I have packed ridiculous amounts of stuff, and it's clear immediately how little I actually need, but in the last of the late night packing and heartrending goodbyes, I was cramming everything I could into my bags, like I can carry a home on my back, like I can insulate myself from the unknown with dresses and hair product and (am I insane?) hard-cover books. So I'm standing at the top of three long flights of stairs at Grand Central Station with two overstuffed bags plus backpack, slowly churning through my options for getting all of me down those stairs.

It isn't ten seconds before a man offers to help, grabs the larger bag and hoists it down the stairs for me. He offers to carry both, but that would shame me too much. I hump it on my own, lagging behind. At the bottom, he asks if I'm okay before disappearing. This is when I realize I'm in the wrong place. This is the subway, and there's no way through to where the trains are.
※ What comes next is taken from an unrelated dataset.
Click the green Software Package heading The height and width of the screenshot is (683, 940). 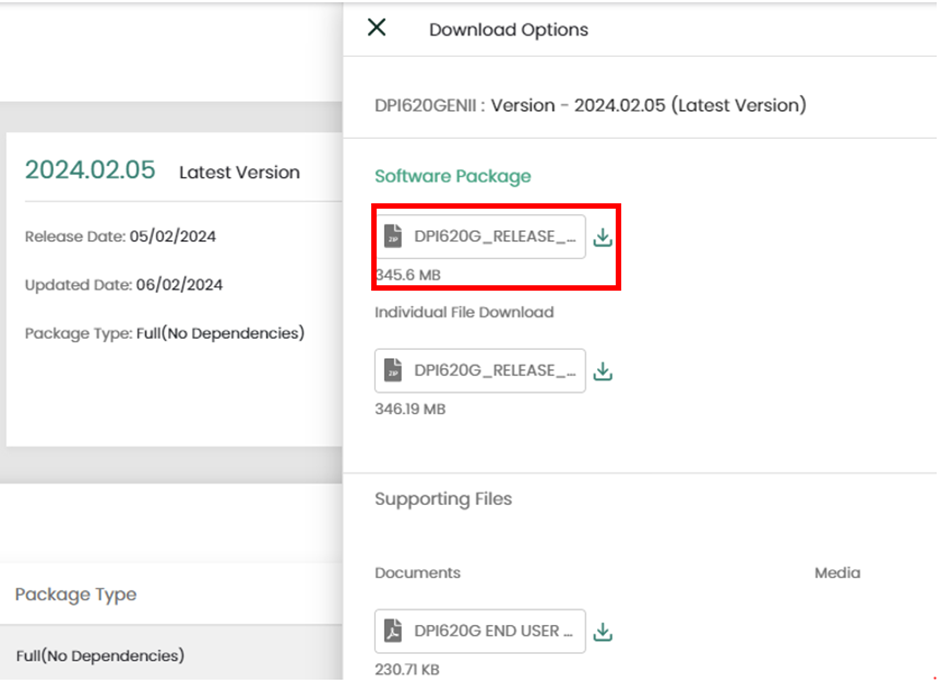pos(453,176)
Once again, I pause to think at the bottom of the stairs, and instantly another Good Samaritan appears, as though I've conjured him. Again, I insist on carrying one of the bags, and at the top of the stairs I'm winded and burning. "Better than the gym," says my rescuer, before vaporizing like the first. I almost expect a puff of smoke.

Two good souls lift my bags into place on the train, and now I'm feeling oppressed by all this stuff, plotting ways to literally lighten my load before the next piece of my journey. The men on the train joke about the dead bodies I must be carrying, the gold bullion. Maybe they know more than I do, maybe there is a corpse or two in there.

I have presumed too much on others, beginning back in San Francisco, and now my debt spans the country. I lived for nearly a year out of a single duffel bag when I was in my twenties. So I'm not in my twenties anymore. So my carapace is larger. But I am young enough and healthy and my ideas of what is necessary are in flux.

This is where the adventure begins: lumbering, ungraceful, indebted. But it has begun.